IJM Corporation - Resilience through multi-earnings streams BUY

kiasutrader
Publish date: Wed, 26 Aug 2015, 11:12 AM

- We maintain our BUY call on IJM Corp with an unchanged fair value of RM8.20/share (10% discount to NAV). Stripping of the gain from the disposal of the Jaipur Mahua tollway (RM169mil) and net forex movements, 1QFY16 core net profit was flattish YoY at RM141mil (QoQ: +17%).

- The lower property and construction earnings, mainly as a result of the completion of key projects in the previous financial year as well as slower property sales, were offset by a doubling of core infrastructure earnings (~RM75mil) and a 10% YoY boost in profits from its industries division (due to higher sales tonnage of piles).

- IJM is poised to ride on a new wave of infrastructure spending in Malaysia ahead of the 11th Malaysia Plan. This is in addition to further job prospects from West Coast Expressway and the Kuantan Port expansion, for which IJM is already involved in the initial phases.

- Given the prevailing property market sentiment and its multi-division earnings base, we believe IJM’s immediate priority for now is to liquidate existing inventories and preserve cash ahead of the next property upcycle.

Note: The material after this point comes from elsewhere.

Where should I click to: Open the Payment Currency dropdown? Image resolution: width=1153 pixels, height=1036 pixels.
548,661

- The pace of works for the Kuantan Port expansion program is picking up. The civil works for Phase 1 – currently undertaken by IJM – is due for completion by end-2016 ahead of its commissioning in 2017.

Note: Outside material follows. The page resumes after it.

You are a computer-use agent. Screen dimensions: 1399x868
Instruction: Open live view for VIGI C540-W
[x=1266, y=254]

- An enlarged Kuantan Port is well positioned to benefit from the development of the Malaysia-China Kuantan Industrial Park (MCKIP), in which IJM has an effective 20% stake. Alliance Steel – the first strategic investor at MCKIP – will take-up up ~710 acres of the 1,439-acre MCKIP land to build a USD1bil stainless steel plant. This new facility could provide close to 8mil tonnes of cargo or roughly 60% of Phase 1 of this new deepwater facility once the mill commences operations by mid-2017.

- Roughly 24% or RM1.5bil of IJM’s borrowings are denominated in USD to mainly to fund its Indian concessions and plantation businesses. But, unless there is a prolonged weakness in the ringgit, the actual impact may not be as negative as earlier envisaged. First of all, some of its negative USD-exposures may be unrealised.

- Over in India, IJM has been proactively unlocking the value of its Indian concessions with the sale of Swarna Highway (RM597mil) being its third in two years. The bulk of repayments for its Indonesian plantation USD loans will only kick in three years from now – by then, refinancing is also an option.

- As at end-July, IJM’s foreign shareholding level of 33% is close to the trough level. The peak was around 67% back in 2007 during the IJM-Road Builder merger.